Today’s Gospel text (John 7:40-53) gives a continuing story about the division
with an eye on the progression and stumbling of the wickedness’s plan to kill
Jesus.
The wicked religious leaders, determined to kill Jesus, were frustrated about
the guards’ failure to arrest Jesus on the spot. The guards did not arrest him
for two possible reasons: It was not yet the time for Jesus to be arrested for
execution as he had not consummated his mission yet; and the guards had
wondered themselves about a possibility of Jesus to be the Messiah (John 7:46).
To this, the leaders, who commissioned the guards to arrest Jesus, rebuked the
guard, indicating that their failure to arrest Jesus was attributed to their
ignorance of the Law, saying, “Have you
also been deceived? Have any of the authorities or the Pharisees believed in
him? But this crowd, which does not know the law, is accursed”(John
7:47-49). Yes, the plot to capture and kill Jesus stumbled because of a
possibility of Jesus being the Messiah, not only among some people but even
among the guards.
Of course, the religious leader’s wickedness stems from their own ignorance
about the Messiah, as reflected in the Gospel reading of the 4th Sunday
of Lent (John 9:1-41) and the Gospel reading of Tuesday of the 4th
week of Lent (John 5:1-16). In John 5:16, you can recall how the ignorance of
Christ is associated with the murderous wickedness to kill the Messiah.

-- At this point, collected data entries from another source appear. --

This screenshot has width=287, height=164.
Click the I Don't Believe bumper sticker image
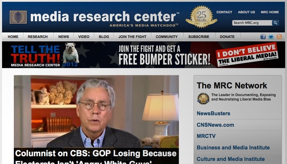click(247, 55)
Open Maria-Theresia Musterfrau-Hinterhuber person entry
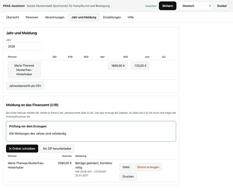 (24, 70)
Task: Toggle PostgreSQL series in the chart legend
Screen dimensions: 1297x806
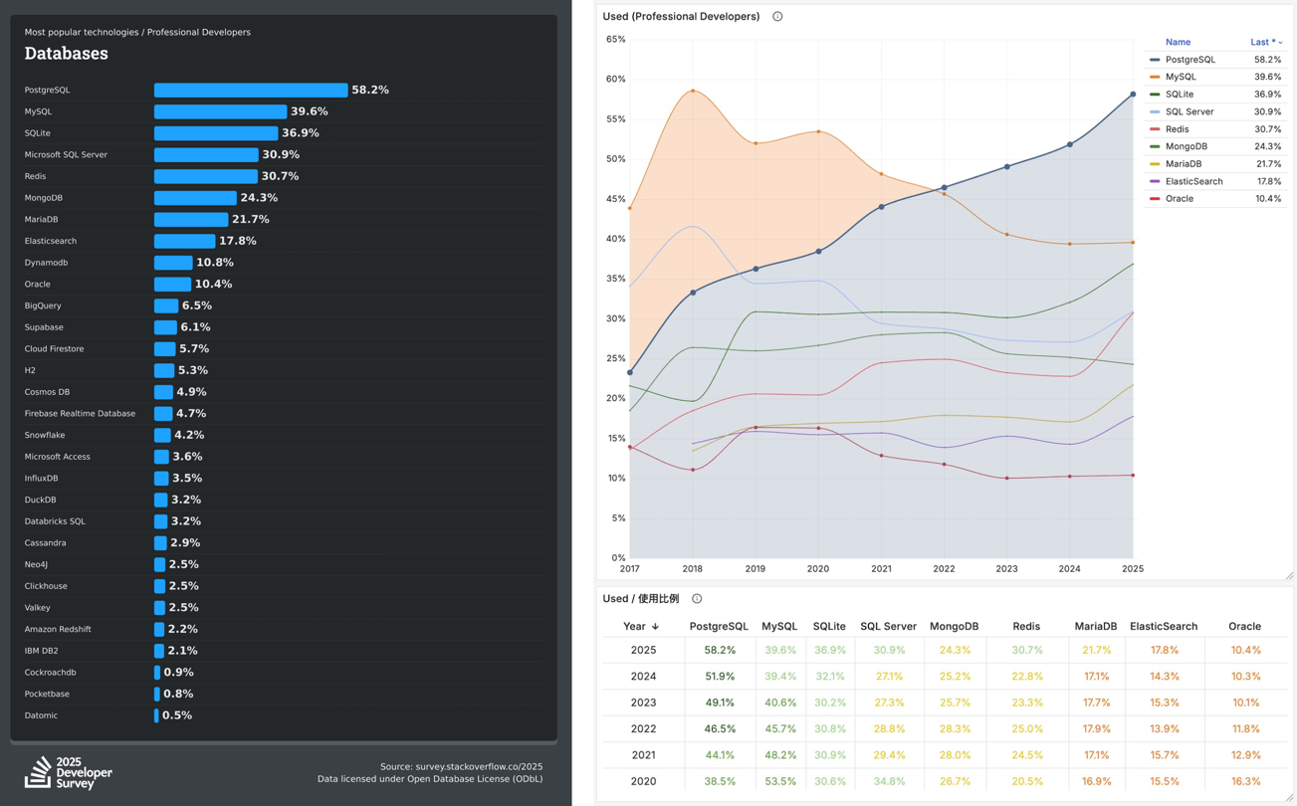Action: (x=1189, y=60)
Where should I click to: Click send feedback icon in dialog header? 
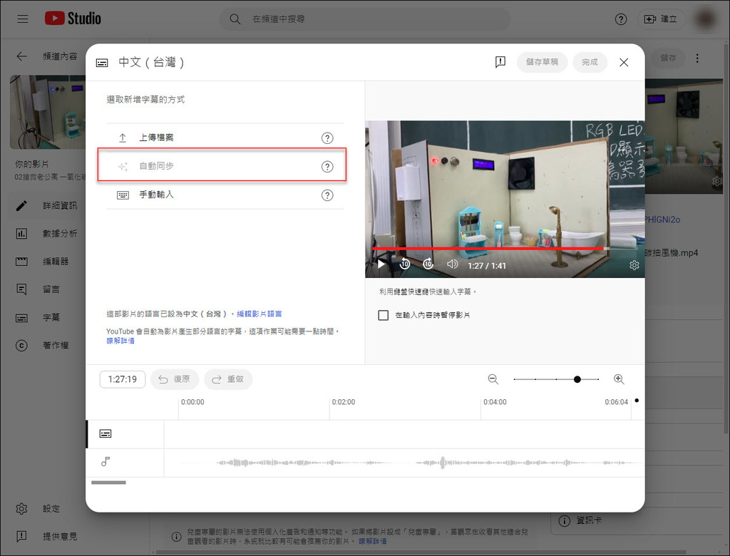(x=500, y=62)
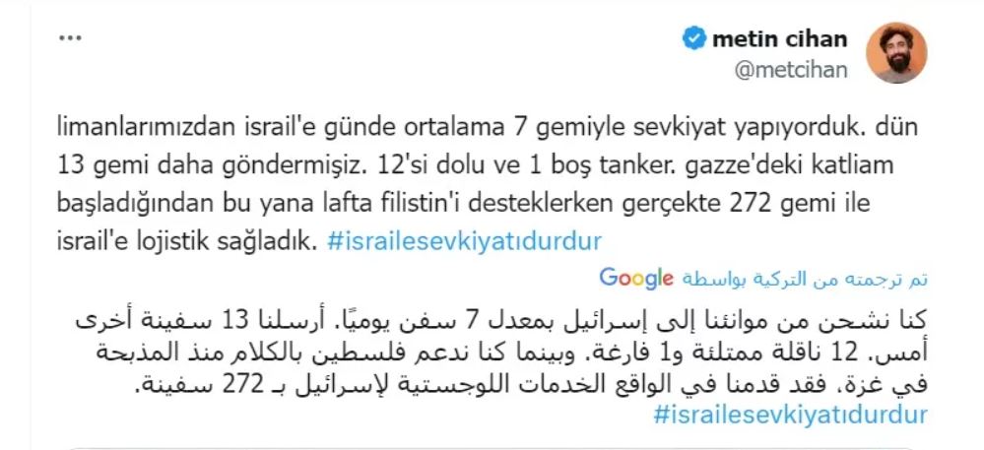
Task: Click the Google logo in translation credit
Action: 635,277

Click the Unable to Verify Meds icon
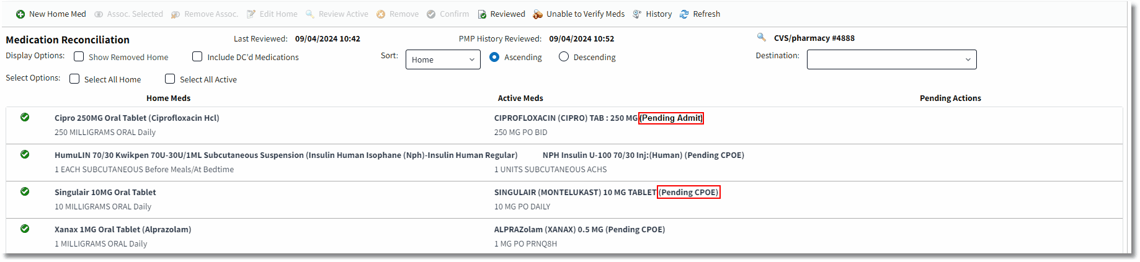coord(538,14)
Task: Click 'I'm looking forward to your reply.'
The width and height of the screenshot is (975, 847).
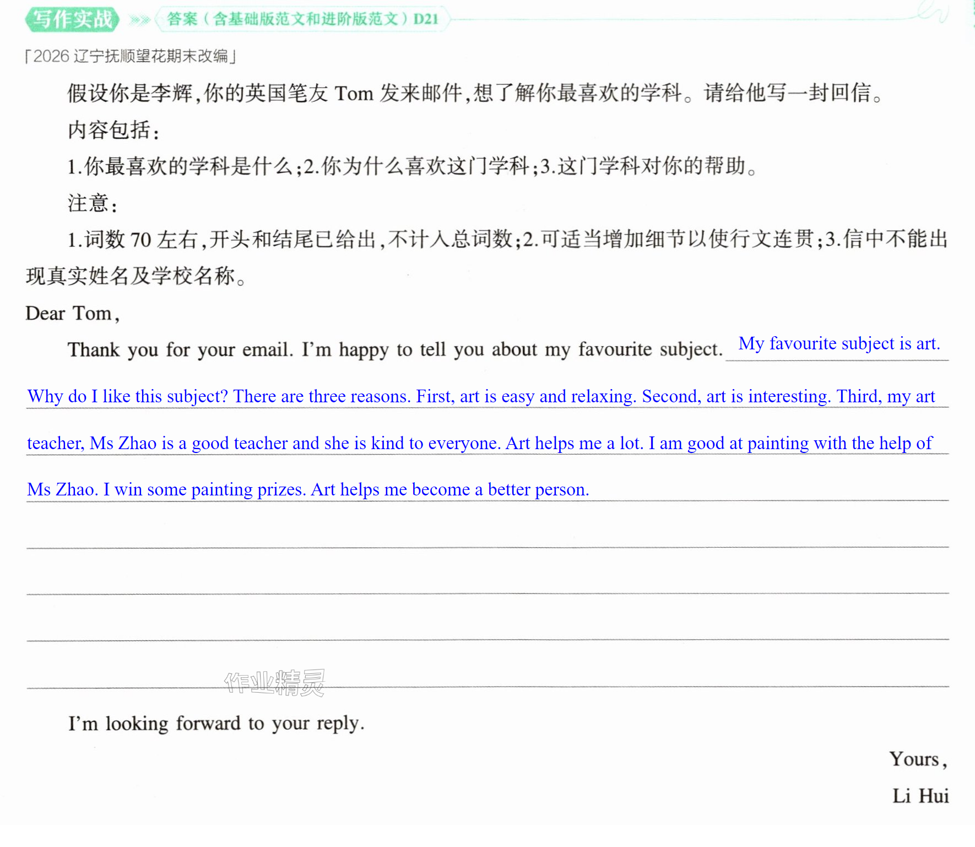Action: (x=216, y=724)
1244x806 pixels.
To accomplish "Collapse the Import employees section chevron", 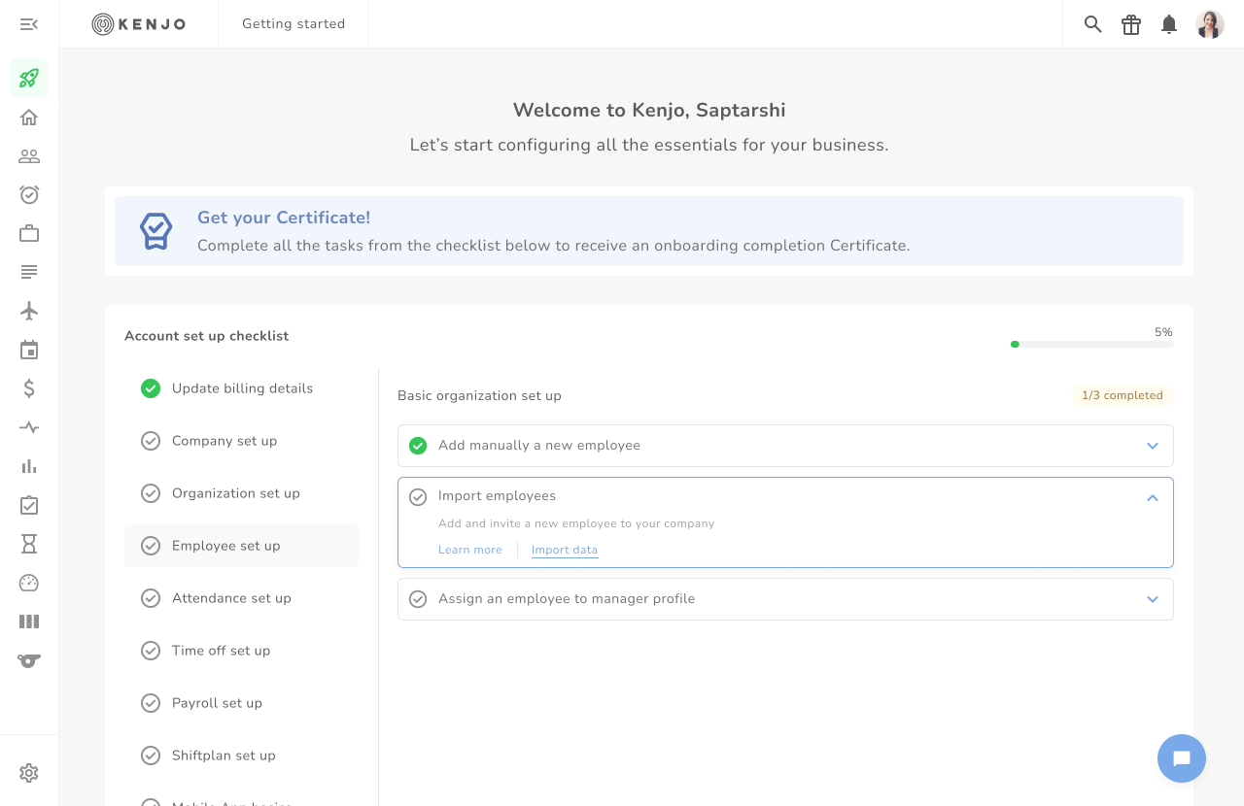I will [1153, 498].
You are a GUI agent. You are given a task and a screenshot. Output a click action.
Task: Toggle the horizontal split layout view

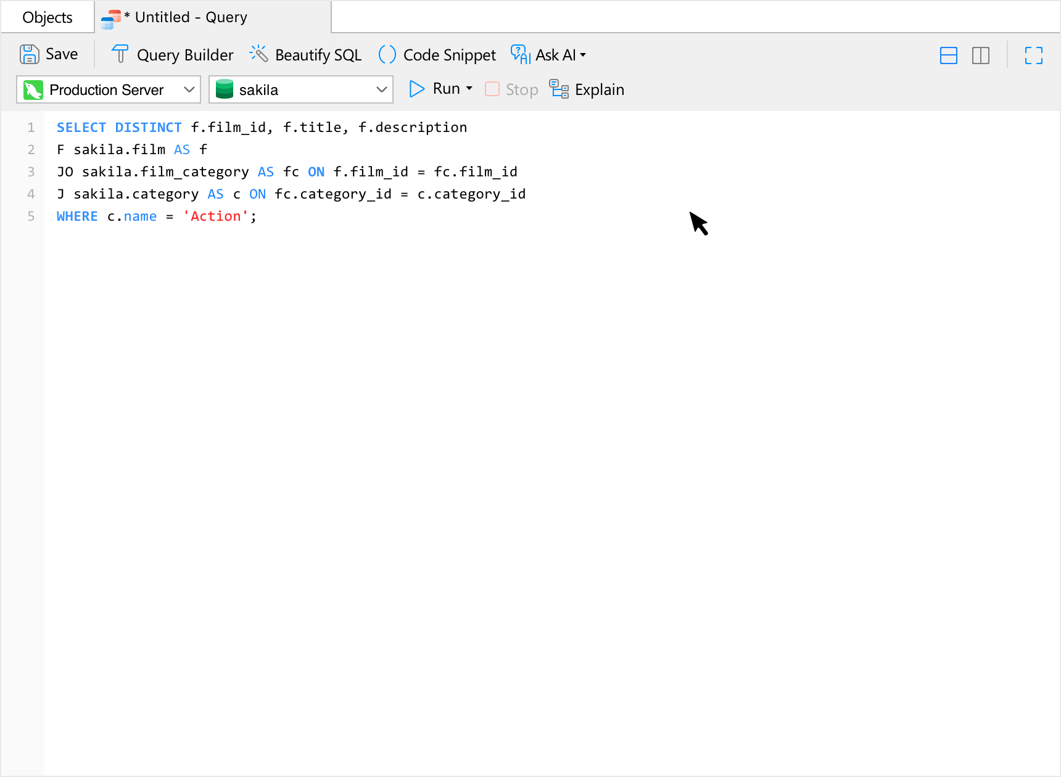pyautogui.click(x=948, y=56)
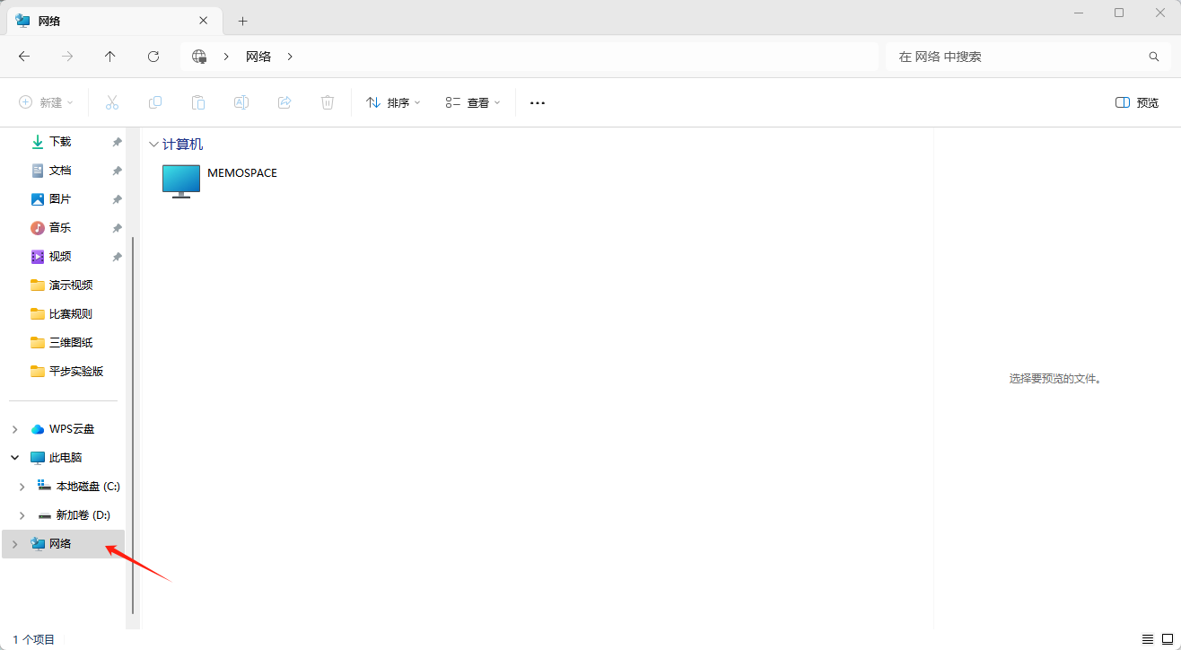Open the 新建 new item button
The height and width of the screenshot is (650, 1181).
point(46,102)
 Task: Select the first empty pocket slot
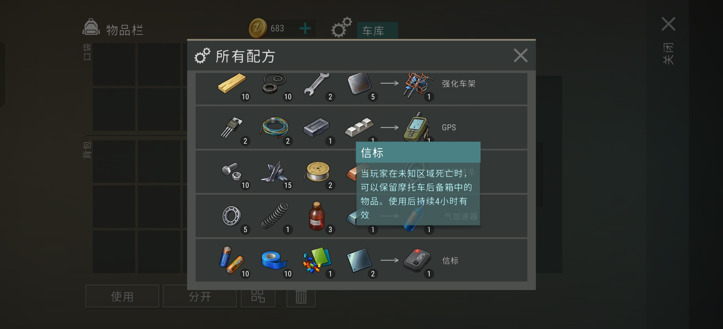tap(114, 64)
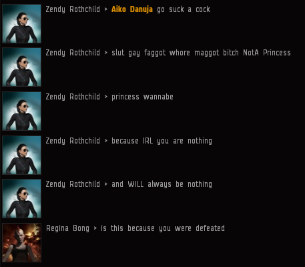Viewport: 305px width, 267px height.
Task: Click Regina Bong's red-toned character portrait
Action: click(x=21, y=242)
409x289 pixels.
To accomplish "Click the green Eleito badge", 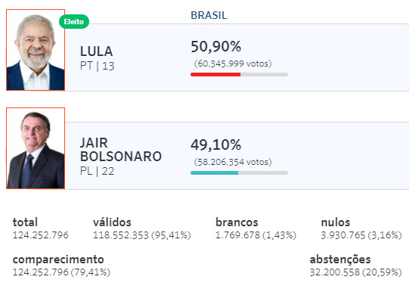I will click(x=74, y=22).
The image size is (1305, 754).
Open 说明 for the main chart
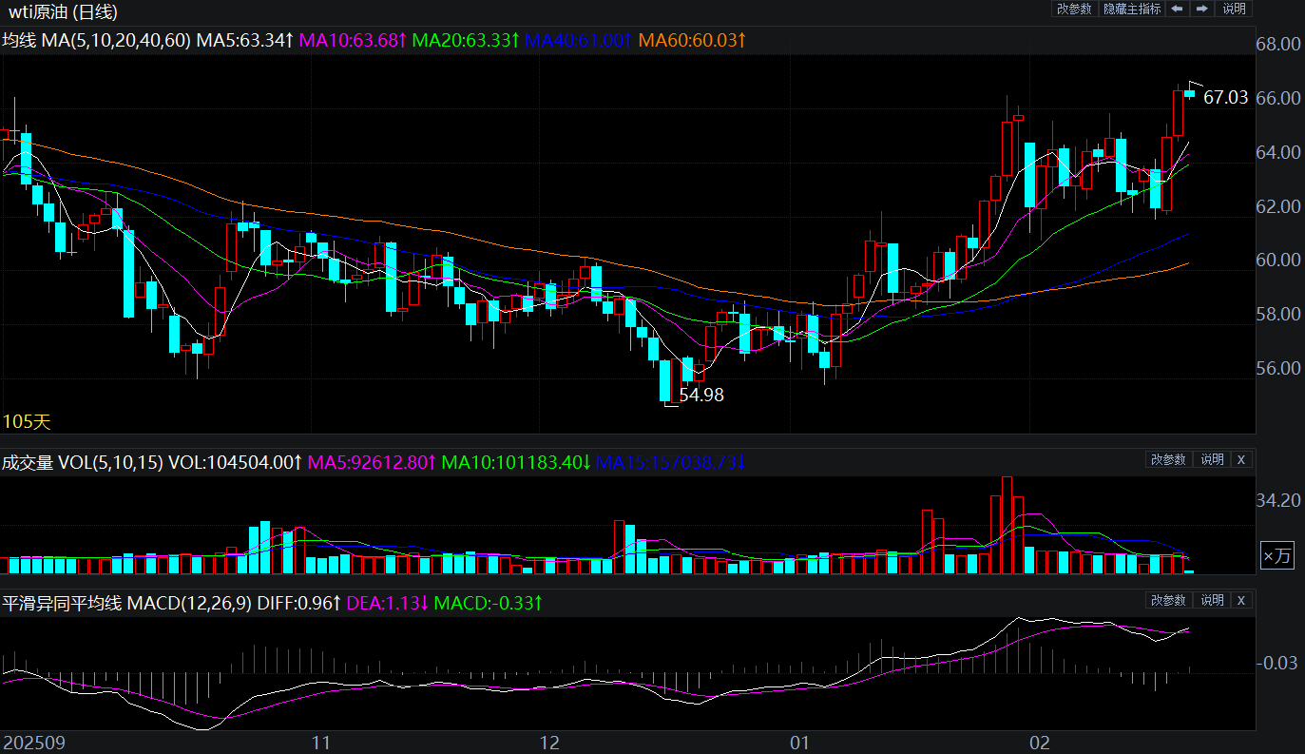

It was actually Nichodemus, who pointed out how
ignorant the leaders, who wanted to kill Jesus, were – how ignorant they were
about the Law, of which they were so proud to know, on their own narcissistic
accounts, saying, “Does our law condemn a
person before it first hears him and finds out what he is doing?”(John
7:51), figuratively reflecting the Torah wisdom in Deuteronomy 1:16-17.
Yes, there was a leader, like Nichodemus, who did not lose his sight, in spite of the progressively increasing darkness to kill Jesus.